While most would do anything to strengthen the government’s power to prevent such tragic events as those of September 11th, those who propose such bills as the White House one make the mistake of sacrificing the civil liberties of all Americans for airline safety and national security—especially when the benefits conferred would be small.
Guns were banned on airplanes and terrorists used knives and box-cutters. Once we start banning any sharp objects, hair-spray, and perfume—a ban that has already gone into effect—terrorists will just start weight training and will bring ropes on board to strangle the pilot and stewardesses. And if such bans were a good idea, it is likely that airlines would make them anyway. Few airlines would like to lose a $25 million-airplane or their customer base as a result of bad press after a tragedy. The September 11 terrorists reportedly communicated in secret codes so that their emails could not be tracked. In essence, the terrorists were already one-step ahead of the regulations just now being proposed. Every time the government attempts to violate people’s privacy in the name of protection, those who are part of sophisticated terrorist networks will find clever ways to evade being uncovered by using encryption, hiding their messages in photographs, and communicating using secret code that only they know.
Expanded wiretap authority and CARNIVORE would allow the government to snoop on innocent civilians and begin investigations on those who communicate over email that they dislike the government, even if they were joking. This is an especially grave problem since the federal government now has expanded detainment and property forfeiture authority. People who strongly disagree with government policies, though they have no terrorist motives, may be targeted for prosecution.
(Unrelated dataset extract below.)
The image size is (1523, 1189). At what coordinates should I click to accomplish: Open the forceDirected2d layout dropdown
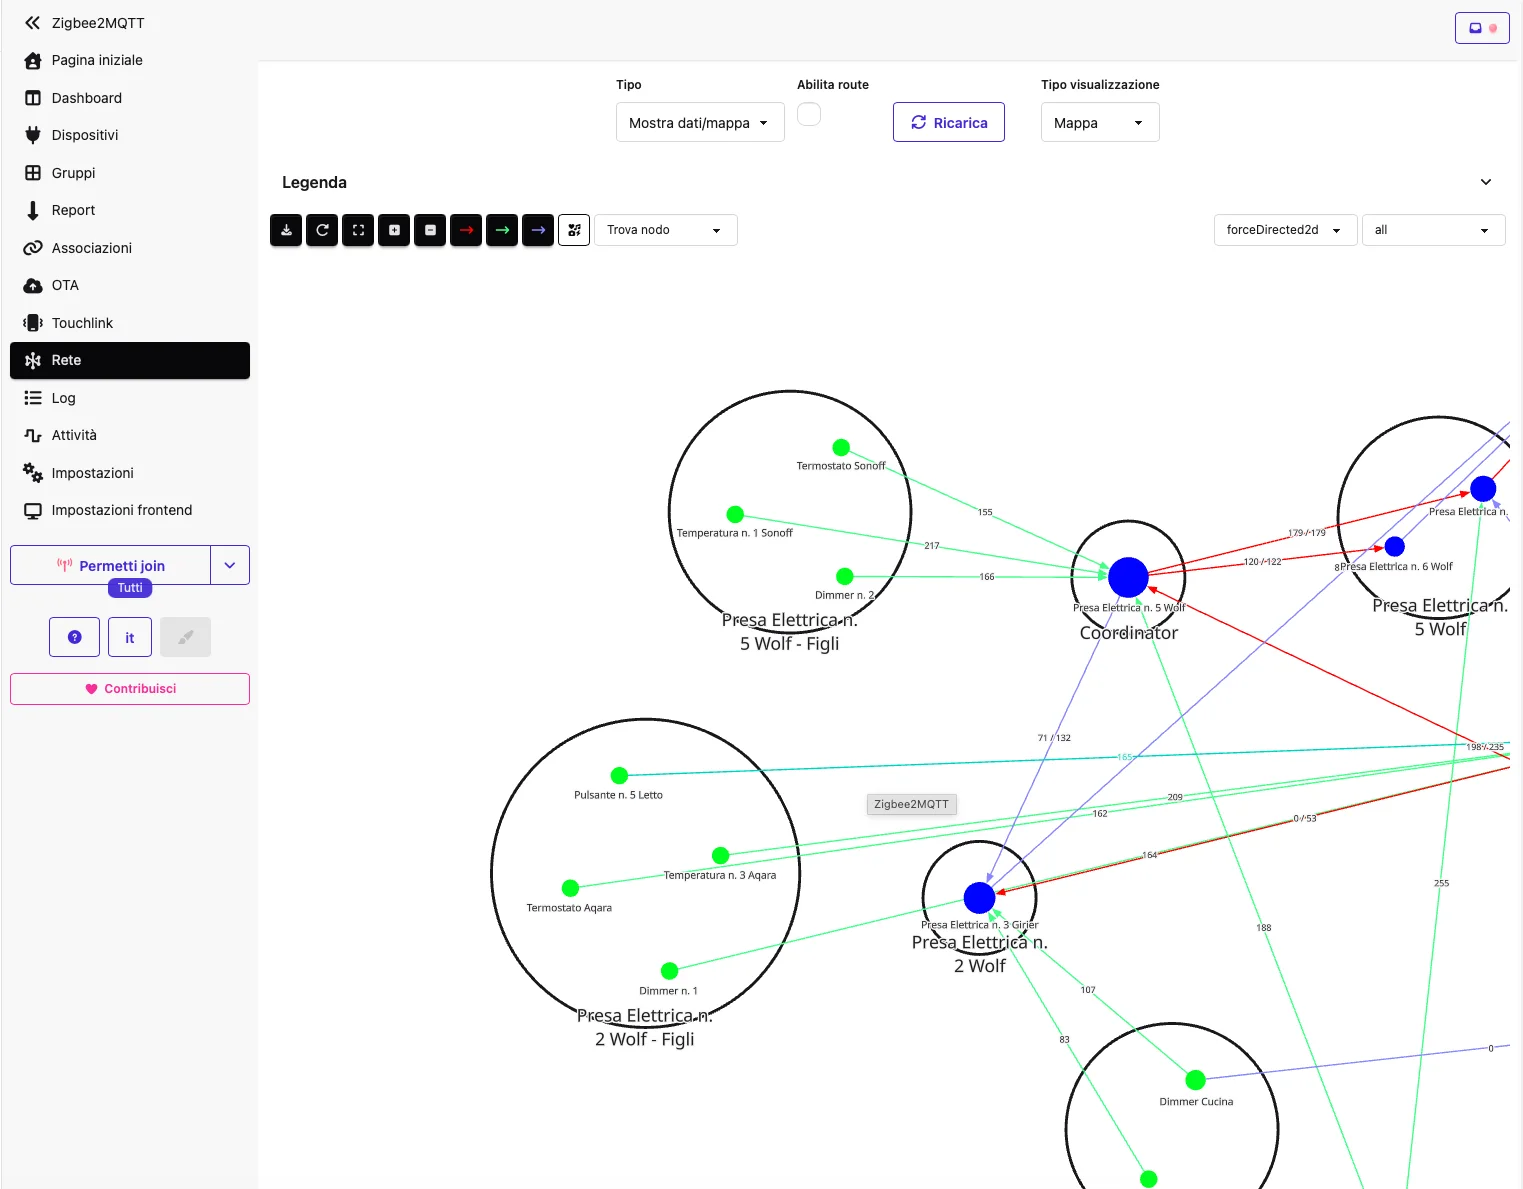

The Constitutionality of these provisions is shaky. Some violate the Constitution outright. Others have been proposed and defeated in the past. For example, the Alien and Sedition Acts provided for some of the expanded detainment authority granted by this bill. James Madison wrote the Virginia and Kentucky Resolutions in response to these bills, arguing that they are unconstitutional. However, it seems that once we have already decided that our Constitution can be trampled upon whenever the ends are noble enough, these are the kinds of proposals that come about.
It would be a mistake to turn our free society into a closed one. The terrorists America because of their hatred for the freedoms we enjoy and our support for other such societies abroad. While we may win the military campaign against Afghanistan, the passing of this bill would be an actual victory for terrorists, one that will have a more lasting impact than anything we could ever do to rid the world of men like bin Laden.